The large opening in the earthen banks of the river were half rock, and very hard. Whatever made the cavern must have been bigger than us by at least four times. Derrick and I separated, putting about two meters between us as we strode bravely into the earthen warren. The ground sloped downward slightly at first, but the decline rapidly increased. We wandered deeper into the cave, oohing and aahing at the pretty rocks along the way. I threw a few of them into my inventory, if I polished them they’d make a great gift for mommy.
“Stop,” I held up a hand. The cavern started to curve, and I could hear the soft clack of feet against the hard earth. Not humanoid. I could almost see them, despite the bend in the cavern. Long, segmented shells. Pincers. Antenna. Eight legs, not counting the pincers.
“Monsters. I think giant crayfish. Can your sword pierce them?” I asked Derrick in a whisper.
“Oh yeah, definitely,” Derrick assured me instantly. I was not reassured, but if he said so….
“There’s two around the bend, the one to the right side is closer to us. You three kill it, and I’ll distract the second one.”
“You’re sure there aren’t any more?” Lilith asked while making weird, prolonged eye-contact with me. The shine of her pink eyes was noticeable even with Aisha’s glowing rocks.
“I don’t hear or sense any more…” I said with a shrug. What did she want from me? It was not like I had any Abilities to work with here.
“Alright, on three,” Lilith agreed. A branch appeared in her hand. It was a thick, twisted piece of wood. I knew it came from one of the Adamant Oak trees that momma planted on the high ground around the Spire.

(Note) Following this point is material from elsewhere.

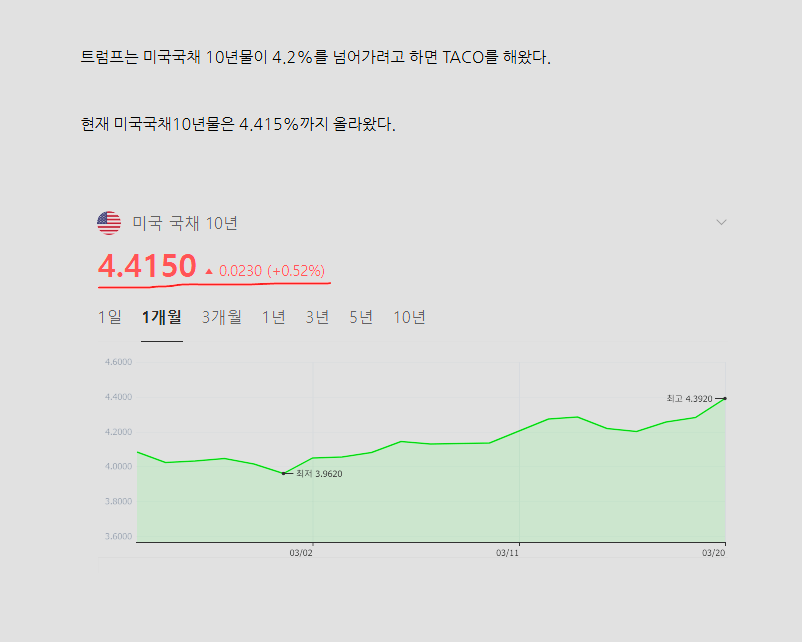Click the US flag icon
This screenshot has height=642, width=802.
(x=109, y=223)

“One, two, three!” Lilith counted, and I ran forward. Derrick didn’t stand a chance of keeping up with me once I moved. I made it around the bend and got visual on two giant crayfish before he’d taken three steps. These things were reddish-brown, with a hard exterior, and sharp looking pincers that could do a lot of damage to anything caught between them. It couldn’t catch me, though! I jumped up and landed on its head, ran down its back, and hopped behind it.

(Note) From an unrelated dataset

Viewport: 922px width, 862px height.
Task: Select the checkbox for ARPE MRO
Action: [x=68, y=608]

I didn’t have enough force or weight behind my jump to do any damage to the thing, but I sure pissed it off. It clacked and chittered at me, but I hopped out of its reach and led it further down the bend. A glowing rock hit the second crayfish in the face before it could follow me.
“Heee-yah!” Derrick shouted as he leap attacked the surprised beast, his wind-blade crashed down with a sickening sound of a thousand fingernails against one of the black boards in the school, until the windblade rebounded off the chitin and the crayfish knocked Derrick aside.
I looped back towards them, the second crayfish following me. It seemed to be close to enraging, its anger vibrated off it in waves.
Lilith stepped in and hit their crayfish in the head with her club, and it sounded like someone hit a melon with a sledgehammer. Bits of the dead monster flew everywhere.
“Finish this one off, Aisha! I’ll check on Derrick,” I shouted to Aisha, while Lilith turned to face the crayfish chasing me, a dark promise of destruction without mercy filled her eyes. Poor bastard!
“You okay, buddy?” I poked at Derrick, prepared to pull one of mommy’s healing items out if need be.
“Yeah, yeah, I’m good,” Derrick muttered from the ground, but his face screwed up, and he squirmed to get his head against the ground more firmly.
“There’s something big coming!” Derrick whispered in fear, and I felt a little tickle of dread rising in my stomach at the powerful aura of the approaching monster. It felt strong and perilous.
SMASH.
Or maybe it was just my sense of danger from Lilith and Aisha obliterating the other crayfish, as Derrick and I were pelted by bits of monster.
“Thanks, sis,” I said sincerely. Her smirk assured Derrick and I knew our place, and even Aisha looked particularly pleased at the effectiveness born of enchanting Lilith’s tree branch with Light magic.
The on-coming surge of powerful magic drew closer.
“Poop,” Aisha declared. She was the first to see the shadow red glow of a pincer larger than us round the bend.